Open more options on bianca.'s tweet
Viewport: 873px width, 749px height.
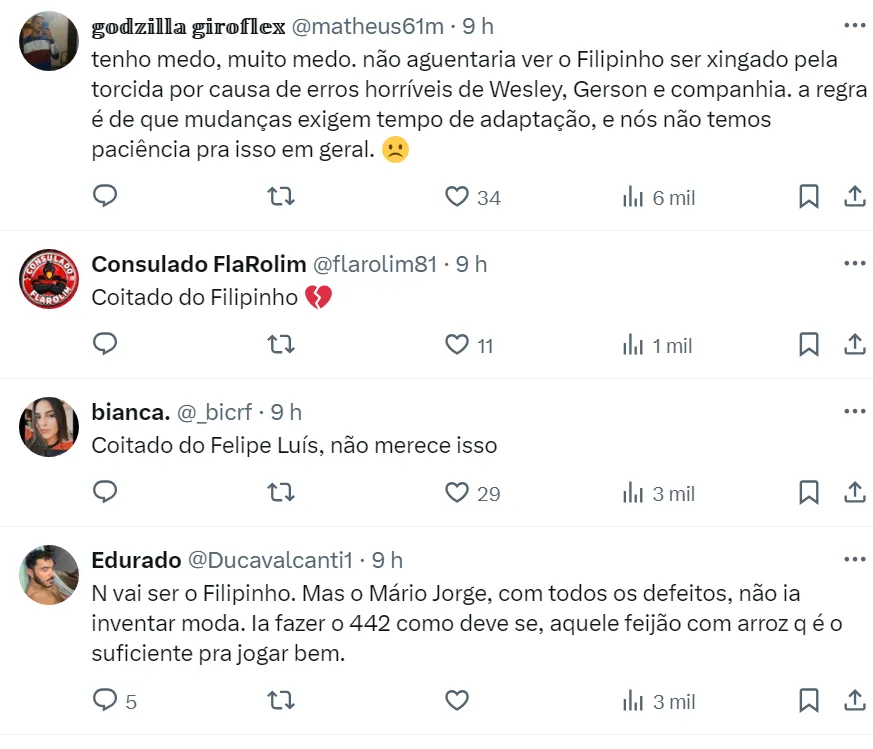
═══
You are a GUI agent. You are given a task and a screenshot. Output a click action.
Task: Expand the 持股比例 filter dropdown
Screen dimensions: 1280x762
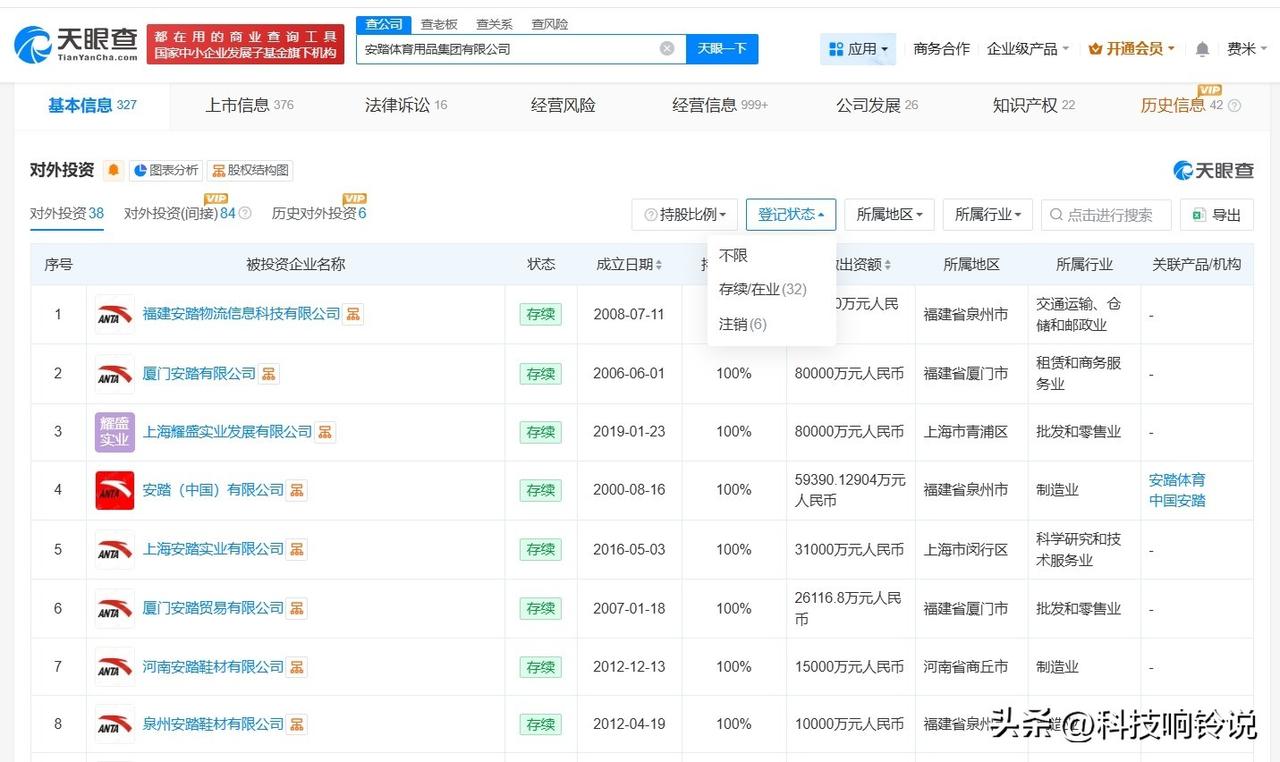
═══
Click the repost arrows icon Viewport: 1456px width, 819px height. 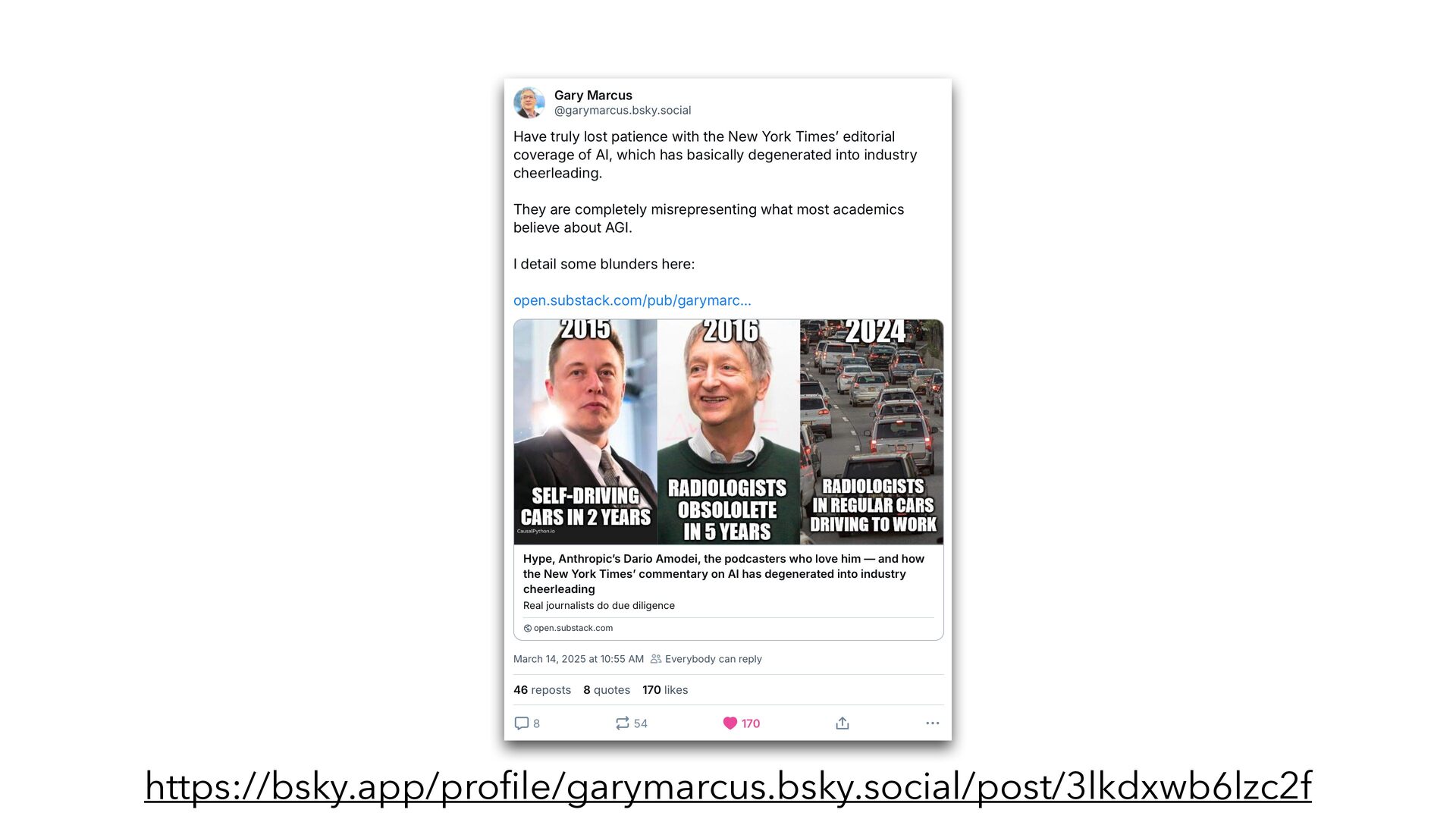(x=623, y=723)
═══
:: EXERCISE ::
What is needed is an exact copy of the lines above, from the one containing "Open more options on bianca.'s tweet" through the one containing "Viewport: 873px width, 749px height.", with nothing added.

:: OUTPUT FOR THIS EXERCISE ::
Open more options on bianca.'s tweet
Viewport: 873px width, 749px height.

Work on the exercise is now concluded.